What the EPA filing shows
Tesla's purpose-built robotaxi, the Cybercab, has had its production specifications laid out in detail for the first time, courtesy of new EPA certification documents surfaced this week. The filing — submitted on 21 May 2026 and certified on 26 May — covers the 2026 Cybercab as a battery-electric Zero Emission Vehicle, and it fills in numbers Tesla had kept deliberately vague since the vehicle's October 2024 reveal.
The headline figures paint a picture of a small, light and highly efficient two-seater built for one job: moving people cheaply.
The numbers
| Specification | Value |
|---|---|
| Drivetrain | Single front motor, front-wheel drive |
| Motor power | 219 HP (163 kW) |
| Battery | 48 kWh |
| Curb weight | 3,113 lb (1,412 kg) |
| GVWR | 3,730 lb (1,692 kg) |
| Architecture | 326-volt |
| Efficiency | 165 Wh/mi |
The 48 kWh pack is small by modern EV standards, but paired with a 3,113 lb curb weight it yields a 165 Wh/mi efficiency rating that Tesla claims is the best of any production EV. The single front-mounted permanent-magnet motor and front-wheel-drive layout are a clear departure from Tesla's rear- and all-wheel-drive passenger cars, and they reflect the Cybercab's focus on packaging and cost rather than performance.
A range number that needs a caveat
The documents list 418 miles of equivalent all-electric range and 375 miles of highway range.
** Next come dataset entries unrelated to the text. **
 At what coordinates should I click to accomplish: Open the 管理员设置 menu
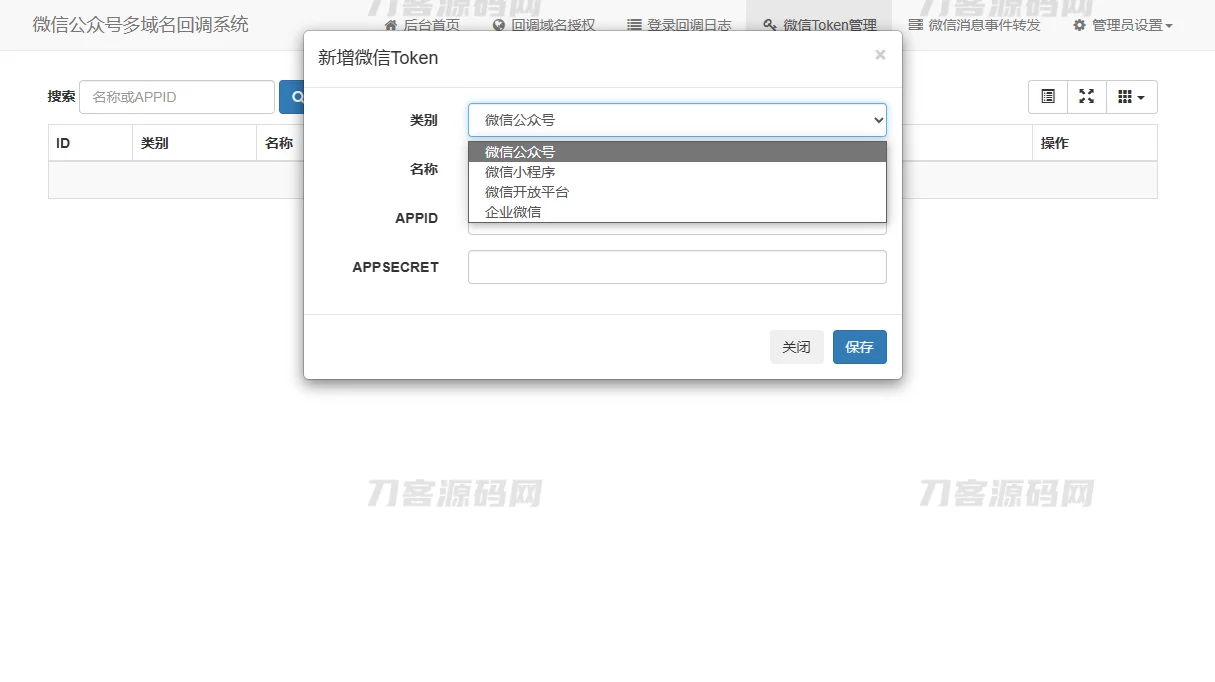[x=1120, y=25]
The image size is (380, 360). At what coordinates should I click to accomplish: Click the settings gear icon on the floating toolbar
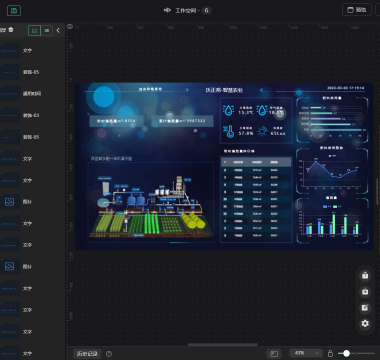click(x=365, y=323)
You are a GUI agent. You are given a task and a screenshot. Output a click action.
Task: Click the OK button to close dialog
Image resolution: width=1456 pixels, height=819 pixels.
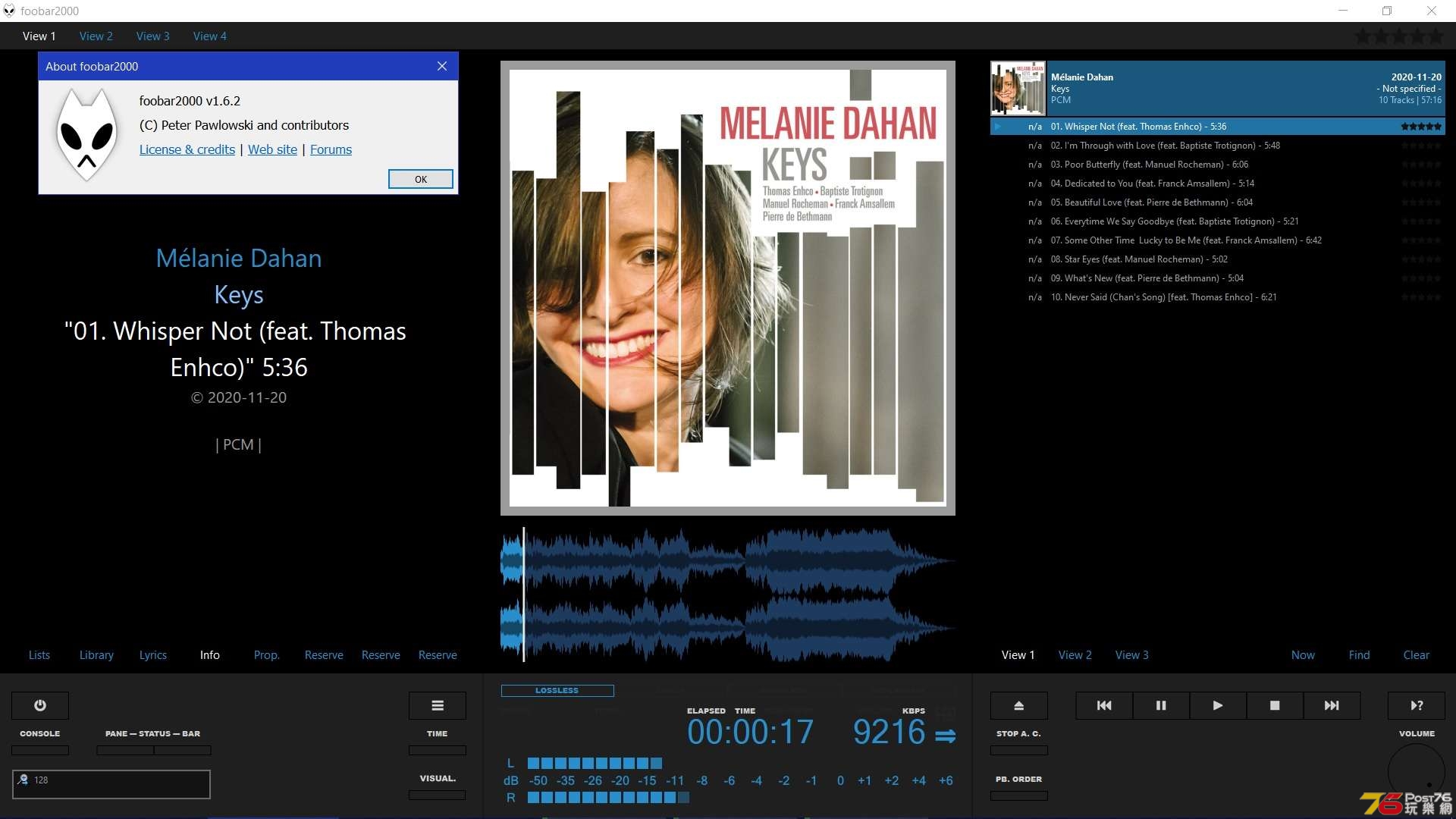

Those are unadjusted test-cycle values, however, not the EPA-adjusted figure that appears on a window sticker — the real-world rating will be meaningfully lower once the standard correction factors are applied. Tesla has not yet published a final EPA range, so the headline figure should be read as a ceiling rather than a promise.
A regulatory green light, too
The spec reveal landed alongside a second milestone: the Cybercab has cleared a key US certification step that readies it for operation on public roads. Combined with the EPA Certificate of Conformity, it signals that the hardware is moving from prototype to a road-legal production vehicle, consistent with the more than 100 Cybercabs recently spotted staging at Giga Texas.
Why it matters for Europe
The Cybercab is not sold in Europe and faces a far harder regulatory path here than in the US — there is no European framework yet for a vehicle built without a steering wheel or pedals. For European readers the filing matters less as a buying decision and more as a signal of where Tesla's autonomy and cost engineering are heading. A 48 kWh, 165 Wh/mi two-seater hints at the efficiency targets Tesla is chasing across its line-up, and the regulatory progress in the US sets the template Tesla will eventually have to argue for with EU type-approval authorities.